GIVEN TEXT -
Oh, Betsy! Do leave us...
Sure, one of the kids that populates the "retreat for gifted children" in this micro-budgeted New York slasher flick from 1981 begs for Betsy not to leave them as she heads out to search for the bodies of her missing fellow camp counselors. But you won't miss her. With her straight blonde locks and her eyes popping out of her flat face, Betsy sometimes seems like the twisted offspring from a threesome rutting between Veronica Lake, Buster Keaton and Don Knotts... but that's not why I want to see her leave.
You see, Betsy represents that which I despise: the worrywart who worries so much "about the children" that she ruins everyone's good time. If she makes it through Madman alive -- and I am betting she doesn't -- surely Betsy will become one of those mothers that slaps stickers on record albums, puts helmets on bicyclists and kneepads on skateboarders, and starts counting acts of violence in prime-time television shows. She will picket for censorship as long as it doesn't shut her up too, and she will demand warning labels on every toy for even the slightest reason. She will try to do away with grades which place children at different levels of achievement, and she will eventually make sure every child is rewarded equally, whether they deserve the praise, ribbon or trophy or not.
She will eventually evolve into one of those Worry Moms who will call the FBI every time that someone of non-Caucasian descent wanders into the neighborhood or just dares to whisper to someone else of their own race. Betsy, you have to go. Your America might seem safer to you thanks to your efforts, while my America -- the one that is about personal freedom and the one that is supposed to give every one of any background or origin a fair shake at life, liberty and the pursuit of happiness -- my America has been smothered by your type.

RECORDED INFORMATION -
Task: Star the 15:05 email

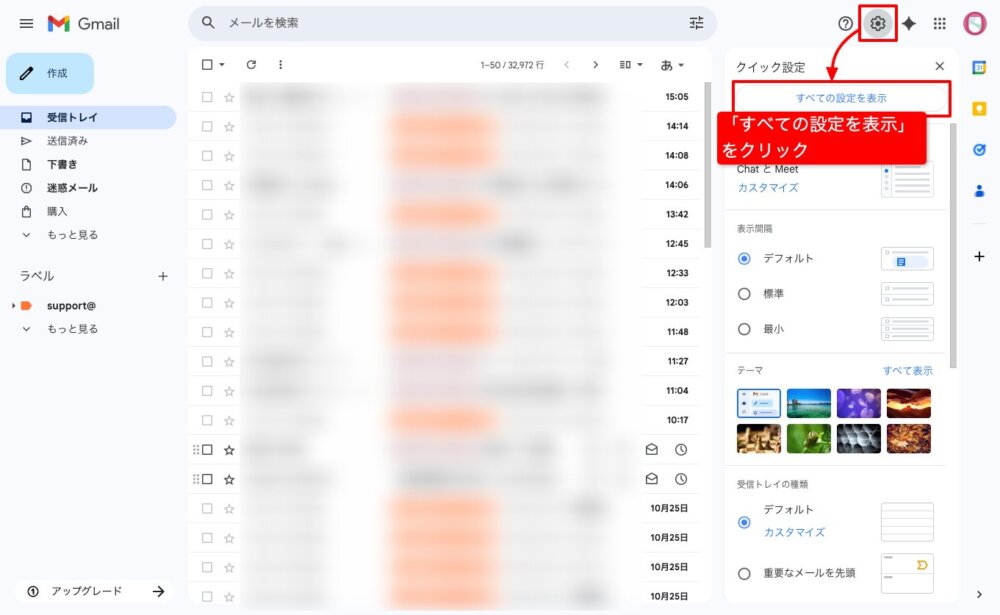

TASK DIRECTIONS - Copy out the passage of the Madman review starting with "Sure, one of" and going on through "see her leave.", word for word.

TASK RESULT -
Sure, one of the kids that populates the "retreat for gifted children" in this micro-budgeted New York slasher flick from 1981 begs for Betsy not to leave them as she heads out to search for the bodies of her missing fellow camp counselors. But you won't miss her. With her straight blonde locks and her eyes popping out of her flat face, Betsy sometimes seems like the twisted offspring from a threesome rutting between Veronica Lake, Buster Keaton and Don Knotts... but that's not why I want to see her leave.